—¡Márchate!, ¡no!, ¡fuera!, ¡para!, ¡ayúdame!, ¡mamá! ¿Dónde estás?
—¡Rachel! Dios mío. ¡Ya voy, cielo! —Grité con todas mis fuerzas mientras saltaba de la cama y mi cuerpo temblaba con miedo.
—¿Qué es lo que estás haciendo? ¡Tengo miedo! ¡Mama! ¿Dónde está mi mamá? Donde…”
—¡Cállate, pequeña zorra! ¡No puedo divertirme si no dejas de gritar! —Una voz áspera y profunda la interrumpió.
Sin aún comprender lo que realmente estaba pasando, corrí hacia la puerta y giré el pomo. Nada. Estaba cerrado. Rachel nunca cerraba su puerta. Quien quiera que hubiera entrado a casa había agarrado la llave que siempre dejo en su cerradura y se había encerrado dentro. Con mi hija.
—¡No! —Grité mientras mis puños y hombros me dolían tras intentar tirar la puerta abajo.
—¡Déjala en paz, cabrón!
—¡Ayúdame, por favor! Mami… —Los gritos de mi hija iban convirtiéndose en lamentos dolorosos.

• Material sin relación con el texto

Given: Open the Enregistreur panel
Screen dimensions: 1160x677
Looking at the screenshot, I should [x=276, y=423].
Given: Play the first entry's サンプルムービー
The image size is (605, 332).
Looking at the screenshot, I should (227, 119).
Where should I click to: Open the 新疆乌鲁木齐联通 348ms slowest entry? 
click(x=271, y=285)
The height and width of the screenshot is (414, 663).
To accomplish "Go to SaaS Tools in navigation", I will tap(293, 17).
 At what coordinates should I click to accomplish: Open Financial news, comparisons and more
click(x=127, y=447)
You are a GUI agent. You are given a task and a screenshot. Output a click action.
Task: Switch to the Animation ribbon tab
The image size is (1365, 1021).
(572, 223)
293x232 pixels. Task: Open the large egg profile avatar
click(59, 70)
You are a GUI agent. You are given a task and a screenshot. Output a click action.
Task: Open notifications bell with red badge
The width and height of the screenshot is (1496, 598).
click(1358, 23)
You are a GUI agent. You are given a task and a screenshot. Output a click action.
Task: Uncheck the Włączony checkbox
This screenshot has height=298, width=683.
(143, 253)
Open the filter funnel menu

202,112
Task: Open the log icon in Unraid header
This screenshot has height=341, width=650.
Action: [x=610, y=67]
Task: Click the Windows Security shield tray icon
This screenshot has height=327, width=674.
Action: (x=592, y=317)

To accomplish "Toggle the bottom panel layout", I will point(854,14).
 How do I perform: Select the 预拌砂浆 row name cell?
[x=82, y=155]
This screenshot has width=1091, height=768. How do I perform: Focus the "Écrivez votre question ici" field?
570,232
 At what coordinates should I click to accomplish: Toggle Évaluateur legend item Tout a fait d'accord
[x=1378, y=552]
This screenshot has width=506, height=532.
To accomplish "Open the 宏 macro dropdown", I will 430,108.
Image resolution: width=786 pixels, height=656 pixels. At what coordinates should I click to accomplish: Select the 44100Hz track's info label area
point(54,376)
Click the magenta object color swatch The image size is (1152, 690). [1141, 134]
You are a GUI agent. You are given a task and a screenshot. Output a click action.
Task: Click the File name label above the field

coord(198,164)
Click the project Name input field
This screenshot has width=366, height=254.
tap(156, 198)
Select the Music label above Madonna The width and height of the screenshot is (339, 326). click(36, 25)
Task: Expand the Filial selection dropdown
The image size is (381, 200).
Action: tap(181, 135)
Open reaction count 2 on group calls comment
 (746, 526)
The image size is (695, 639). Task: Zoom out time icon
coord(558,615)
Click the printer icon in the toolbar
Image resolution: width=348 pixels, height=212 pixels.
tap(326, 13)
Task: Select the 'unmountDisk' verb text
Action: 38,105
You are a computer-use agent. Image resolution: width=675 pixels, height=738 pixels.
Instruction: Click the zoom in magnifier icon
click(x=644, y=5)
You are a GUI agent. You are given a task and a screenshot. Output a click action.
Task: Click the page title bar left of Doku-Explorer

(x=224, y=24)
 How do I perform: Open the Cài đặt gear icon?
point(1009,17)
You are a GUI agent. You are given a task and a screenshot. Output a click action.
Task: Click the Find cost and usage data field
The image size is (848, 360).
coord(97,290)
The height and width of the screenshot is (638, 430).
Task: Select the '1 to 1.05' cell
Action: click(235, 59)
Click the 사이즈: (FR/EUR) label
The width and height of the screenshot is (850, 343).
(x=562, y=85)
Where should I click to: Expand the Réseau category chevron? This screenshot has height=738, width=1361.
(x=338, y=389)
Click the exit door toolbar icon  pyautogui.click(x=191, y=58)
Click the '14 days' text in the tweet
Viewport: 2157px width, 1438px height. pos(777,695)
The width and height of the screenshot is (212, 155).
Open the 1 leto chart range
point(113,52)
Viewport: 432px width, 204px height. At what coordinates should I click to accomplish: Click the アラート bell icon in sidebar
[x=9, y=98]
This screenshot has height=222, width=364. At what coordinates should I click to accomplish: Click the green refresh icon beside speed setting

No podía seguir sin hacer nada. Se había encerrado en la habitación y no era lo suficientemente fuerte para hacer algo. Pero aún estaba en casa. Aún había tiempo. Y había algo que podía hacer. Iba a llamar pidiendo ayuda.
Secando las lágrimas que recorrían mi cara, corrí a mi habitación para buscar mi teléfono.
—¡Todo va a salir bien cariño! ¡Mami está aquí! ¡Mami no va a dejar que nadie te haga daño!
Pero cuando entré en la habitación, caí sobre mis rodillas al ver mi cuerpo frío y cubierto de sangre, inmóvil en la cama.